§ Task instructions: Write out the lines from the one containing "Task: Close the plan detail dialog" through the one containing "will (1144, 514)." as a JSON list of strings, one string per line, leaving out any blank lines.

** begin Data for processing **

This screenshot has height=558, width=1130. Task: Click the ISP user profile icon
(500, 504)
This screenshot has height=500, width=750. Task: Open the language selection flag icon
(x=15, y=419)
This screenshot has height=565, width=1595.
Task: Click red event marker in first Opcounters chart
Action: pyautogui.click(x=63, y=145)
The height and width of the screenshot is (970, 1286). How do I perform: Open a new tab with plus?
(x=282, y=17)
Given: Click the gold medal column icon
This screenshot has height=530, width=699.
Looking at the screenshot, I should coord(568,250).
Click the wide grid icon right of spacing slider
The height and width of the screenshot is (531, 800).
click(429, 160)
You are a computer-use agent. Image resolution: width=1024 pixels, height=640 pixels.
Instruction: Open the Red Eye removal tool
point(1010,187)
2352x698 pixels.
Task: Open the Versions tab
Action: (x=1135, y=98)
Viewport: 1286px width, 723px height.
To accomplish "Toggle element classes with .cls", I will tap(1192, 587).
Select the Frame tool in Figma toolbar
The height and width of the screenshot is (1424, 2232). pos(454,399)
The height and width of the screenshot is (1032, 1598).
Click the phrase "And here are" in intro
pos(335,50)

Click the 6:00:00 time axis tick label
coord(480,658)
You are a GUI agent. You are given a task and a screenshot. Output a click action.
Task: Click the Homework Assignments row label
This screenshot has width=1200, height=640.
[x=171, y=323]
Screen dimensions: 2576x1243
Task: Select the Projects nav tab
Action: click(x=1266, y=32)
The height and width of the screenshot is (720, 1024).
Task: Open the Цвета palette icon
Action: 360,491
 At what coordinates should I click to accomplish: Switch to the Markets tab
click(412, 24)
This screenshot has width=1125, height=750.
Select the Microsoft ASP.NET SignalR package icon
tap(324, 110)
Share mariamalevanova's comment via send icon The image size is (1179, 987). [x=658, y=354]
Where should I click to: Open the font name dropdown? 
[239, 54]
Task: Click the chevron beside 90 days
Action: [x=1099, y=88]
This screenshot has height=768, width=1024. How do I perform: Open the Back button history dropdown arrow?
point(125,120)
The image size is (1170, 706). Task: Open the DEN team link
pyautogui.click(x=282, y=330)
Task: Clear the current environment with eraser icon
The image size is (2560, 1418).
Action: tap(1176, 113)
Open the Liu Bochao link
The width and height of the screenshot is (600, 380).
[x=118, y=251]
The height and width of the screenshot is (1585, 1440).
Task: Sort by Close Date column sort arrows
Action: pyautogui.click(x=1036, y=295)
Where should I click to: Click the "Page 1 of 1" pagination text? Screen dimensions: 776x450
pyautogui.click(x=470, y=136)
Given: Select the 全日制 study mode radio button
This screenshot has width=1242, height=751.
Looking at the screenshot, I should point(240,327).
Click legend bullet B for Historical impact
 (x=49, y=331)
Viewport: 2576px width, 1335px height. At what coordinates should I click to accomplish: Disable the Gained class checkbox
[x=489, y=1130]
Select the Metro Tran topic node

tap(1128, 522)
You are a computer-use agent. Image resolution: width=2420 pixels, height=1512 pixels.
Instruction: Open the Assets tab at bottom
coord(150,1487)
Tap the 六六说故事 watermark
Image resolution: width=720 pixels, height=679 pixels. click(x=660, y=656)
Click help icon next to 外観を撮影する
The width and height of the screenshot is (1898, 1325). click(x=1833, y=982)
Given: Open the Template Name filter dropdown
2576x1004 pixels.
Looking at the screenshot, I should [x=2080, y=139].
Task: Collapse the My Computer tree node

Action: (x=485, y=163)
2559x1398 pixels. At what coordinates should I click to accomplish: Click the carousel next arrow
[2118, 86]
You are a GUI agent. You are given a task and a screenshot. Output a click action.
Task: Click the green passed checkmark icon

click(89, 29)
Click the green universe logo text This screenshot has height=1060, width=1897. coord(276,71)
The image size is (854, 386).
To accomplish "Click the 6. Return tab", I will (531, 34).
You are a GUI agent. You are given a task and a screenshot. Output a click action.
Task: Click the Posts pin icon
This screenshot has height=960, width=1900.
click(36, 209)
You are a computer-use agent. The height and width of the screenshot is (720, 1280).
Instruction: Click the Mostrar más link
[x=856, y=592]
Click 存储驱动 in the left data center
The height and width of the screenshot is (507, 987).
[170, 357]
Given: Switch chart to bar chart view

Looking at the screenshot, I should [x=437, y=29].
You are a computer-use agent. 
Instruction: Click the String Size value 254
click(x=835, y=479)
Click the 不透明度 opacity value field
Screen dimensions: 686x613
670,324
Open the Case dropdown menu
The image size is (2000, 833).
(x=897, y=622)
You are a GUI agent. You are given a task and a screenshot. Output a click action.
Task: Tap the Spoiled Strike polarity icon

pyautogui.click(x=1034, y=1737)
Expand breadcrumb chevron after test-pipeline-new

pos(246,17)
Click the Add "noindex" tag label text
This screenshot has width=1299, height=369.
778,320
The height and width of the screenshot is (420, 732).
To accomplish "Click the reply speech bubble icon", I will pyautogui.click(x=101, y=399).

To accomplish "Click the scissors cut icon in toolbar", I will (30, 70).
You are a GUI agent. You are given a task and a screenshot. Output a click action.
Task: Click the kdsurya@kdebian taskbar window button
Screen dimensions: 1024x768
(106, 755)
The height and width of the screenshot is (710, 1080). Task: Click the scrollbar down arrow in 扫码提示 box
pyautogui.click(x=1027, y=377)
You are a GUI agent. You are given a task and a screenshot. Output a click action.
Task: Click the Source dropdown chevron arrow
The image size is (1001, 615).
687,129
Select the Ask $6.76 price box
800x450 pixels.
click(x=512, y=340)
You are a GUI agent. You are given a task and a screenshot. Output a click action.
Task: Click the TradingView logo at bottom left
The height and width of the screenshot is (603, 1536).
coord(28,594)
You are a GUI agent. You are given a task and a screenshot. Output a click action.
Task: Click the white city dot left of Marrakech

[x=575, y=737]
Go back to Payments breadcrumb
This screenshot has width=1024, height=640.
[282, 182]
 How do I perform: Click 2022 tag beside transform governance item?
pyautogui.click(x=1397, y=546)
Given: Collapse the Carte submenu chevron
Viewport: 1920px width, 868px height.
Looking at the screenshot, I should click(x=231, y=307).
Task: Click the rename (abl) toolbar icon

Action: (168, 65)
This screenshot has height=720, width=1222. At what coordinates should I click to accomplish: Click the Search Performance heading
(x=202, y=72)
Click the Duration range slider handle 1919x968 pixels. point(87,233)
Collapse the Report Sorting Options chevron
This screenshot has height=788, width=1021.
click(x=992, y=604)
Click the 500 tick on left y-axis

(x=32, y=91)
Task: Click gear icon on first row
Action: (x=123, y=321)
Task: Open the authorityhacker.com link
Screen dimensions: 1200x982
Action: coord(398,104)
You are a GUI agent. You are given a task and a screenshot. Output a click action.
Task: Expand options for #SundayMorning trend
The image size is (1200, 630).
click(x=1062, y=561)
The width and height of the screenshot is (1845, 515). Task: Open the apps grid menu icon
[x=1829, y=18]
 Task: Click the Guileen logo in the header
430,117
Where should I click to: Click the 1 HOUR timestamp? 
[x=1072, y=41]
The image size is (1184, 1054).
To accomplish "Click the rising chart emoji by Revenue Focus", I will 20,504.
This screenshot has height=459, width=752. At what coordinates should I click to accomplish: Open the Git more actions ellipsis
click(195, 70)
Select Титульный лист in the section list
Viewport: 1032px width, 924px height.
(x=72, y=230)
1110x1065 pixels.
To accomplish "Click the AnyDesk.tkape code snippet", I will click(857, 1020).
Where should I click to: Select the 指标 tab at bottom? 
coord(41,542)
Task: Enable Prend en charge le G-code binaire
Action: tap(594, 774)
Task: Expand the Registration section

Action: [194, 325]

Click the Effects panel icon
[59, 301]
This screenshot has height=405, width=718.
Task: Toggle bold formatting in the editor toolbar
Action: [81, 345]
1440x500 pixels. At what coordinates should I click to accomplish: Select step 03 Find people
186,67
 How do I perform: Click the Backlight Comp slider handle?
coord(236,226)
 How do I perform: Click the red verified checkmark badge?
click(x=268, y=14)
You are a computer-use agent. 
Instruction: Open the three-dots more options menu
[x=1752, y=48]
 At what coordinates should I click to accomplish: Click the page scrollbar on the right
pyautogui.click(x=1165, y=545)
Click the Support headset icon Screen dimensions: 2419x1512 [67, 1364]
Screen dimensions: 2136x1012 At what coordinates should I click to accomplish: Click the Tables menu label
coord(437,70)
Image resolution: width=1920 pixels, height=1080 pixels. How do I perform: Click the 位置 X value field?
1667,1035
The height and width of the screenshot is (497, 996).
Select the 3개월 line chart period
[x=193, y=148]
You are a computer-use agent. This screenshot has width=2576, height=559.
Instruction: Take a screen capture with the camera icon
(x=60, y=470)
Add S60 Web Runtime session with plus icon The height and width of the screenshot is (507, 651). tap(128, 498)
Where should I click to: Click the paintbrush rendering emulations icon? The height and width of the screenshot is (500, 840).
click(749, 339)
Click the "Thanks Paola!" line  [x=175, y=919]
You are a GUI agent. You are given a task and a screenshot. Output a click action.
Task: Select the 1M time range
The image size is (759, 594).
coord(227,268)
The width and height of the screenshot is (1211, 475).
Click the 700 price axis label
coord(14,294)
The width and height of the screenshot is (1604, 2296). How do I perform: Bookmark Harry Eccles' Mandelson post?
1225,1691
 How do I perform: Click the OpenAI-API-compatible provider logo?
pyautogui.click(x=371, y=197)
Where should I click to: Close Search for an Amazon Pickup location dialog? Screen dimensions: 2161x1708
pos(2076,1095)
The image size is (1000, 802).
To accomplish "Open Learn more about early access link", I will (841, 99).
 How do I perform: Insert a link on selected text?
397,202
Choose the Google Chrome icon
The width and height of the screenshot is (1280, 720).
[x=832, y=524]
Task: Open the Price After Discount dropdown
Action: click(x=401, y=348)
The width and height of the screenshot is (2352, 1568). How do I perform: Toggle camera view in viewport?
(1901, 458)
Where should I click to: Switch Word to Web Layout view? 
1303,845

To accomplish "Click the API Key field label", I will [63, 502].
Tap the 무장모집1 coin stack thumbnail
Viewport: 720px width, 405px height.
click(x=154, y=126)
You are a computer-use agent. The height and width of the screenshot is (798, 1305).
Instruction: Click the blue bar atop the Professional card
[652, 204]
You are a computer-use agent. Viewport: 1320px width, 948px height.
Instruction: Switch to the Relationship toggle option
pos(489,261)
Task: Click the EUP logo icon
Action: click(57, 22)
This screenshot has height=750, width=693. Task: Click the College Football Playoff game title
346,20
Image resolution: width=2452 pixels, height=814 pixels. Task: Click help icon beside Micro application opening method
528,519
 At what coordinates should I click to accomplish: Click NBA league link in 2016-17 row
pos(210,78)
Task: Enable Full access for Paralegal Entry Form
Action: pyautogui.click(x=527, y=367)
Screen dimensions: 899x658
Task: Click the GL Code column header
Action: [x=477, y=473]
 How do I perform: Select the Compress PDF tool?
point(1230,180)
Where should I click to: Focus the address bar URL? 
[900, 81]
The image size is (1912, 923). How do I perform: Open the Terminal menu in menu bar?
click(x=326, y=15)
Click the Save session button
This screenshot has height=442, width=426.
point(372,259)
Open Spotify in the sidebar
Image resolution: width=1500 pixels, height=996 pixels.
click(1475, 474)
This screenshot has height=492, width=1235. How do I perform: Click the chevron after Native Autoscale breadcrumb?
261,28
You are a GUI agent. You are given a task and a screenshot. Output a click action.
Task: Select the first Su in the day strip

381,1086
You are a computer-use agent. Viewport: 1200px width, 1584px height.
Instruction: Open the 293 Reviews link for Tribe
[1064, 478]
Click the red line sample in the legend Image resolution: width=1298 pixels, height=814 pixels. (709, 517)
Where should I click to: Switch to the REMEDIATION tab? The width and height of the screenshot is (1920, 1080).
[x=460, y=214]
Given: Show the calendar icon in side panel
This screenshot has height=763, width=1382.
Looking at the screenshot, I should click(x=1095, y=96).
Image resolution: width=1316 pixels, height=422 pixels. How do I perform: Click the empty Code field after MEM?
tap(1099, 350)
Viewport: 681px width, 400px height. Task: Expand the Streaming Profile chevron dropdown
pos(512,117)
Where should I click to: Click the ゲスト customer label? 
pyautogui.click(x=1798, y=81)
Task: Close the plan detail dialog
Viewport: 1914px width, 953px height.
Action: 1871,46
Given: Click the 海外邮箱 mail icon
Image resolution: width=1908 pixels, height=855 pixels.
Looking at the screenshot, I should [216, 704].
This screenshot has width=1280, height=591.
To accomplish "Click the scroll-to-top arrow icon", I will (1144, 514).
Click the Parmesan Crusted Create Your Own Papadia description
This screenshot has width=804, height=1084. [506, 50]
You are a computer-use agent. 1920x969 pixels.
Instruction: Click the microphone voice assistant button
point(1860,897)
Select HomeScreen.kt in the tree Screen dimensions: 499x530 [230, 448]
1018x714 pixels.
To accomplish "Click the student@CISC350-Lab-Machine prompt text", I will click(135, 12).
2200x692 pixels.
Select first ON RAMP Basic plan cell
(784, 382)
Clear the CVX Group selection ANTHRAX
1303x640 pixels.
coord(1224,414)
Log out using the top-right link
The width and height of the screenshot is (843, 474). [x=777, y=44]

** end Data for processing **

§ Correct answer:
[
  "Task: Close the plan detail dialog",
  "Viewport: 1914px width, 953px height.",
  "Action: 1871,46",
  "Given: Click the 海外邮箱 mail icon",
  "Image resolution: width=1908 pixels, height=855 pixels.",
  "Looking at the screenshot, I should [216, 704].",
  "This screenshot has width=1280, height=591.",
  "To accomplish \"Click the scroll-to-top arrow icon\", I will (1144, 514)."
]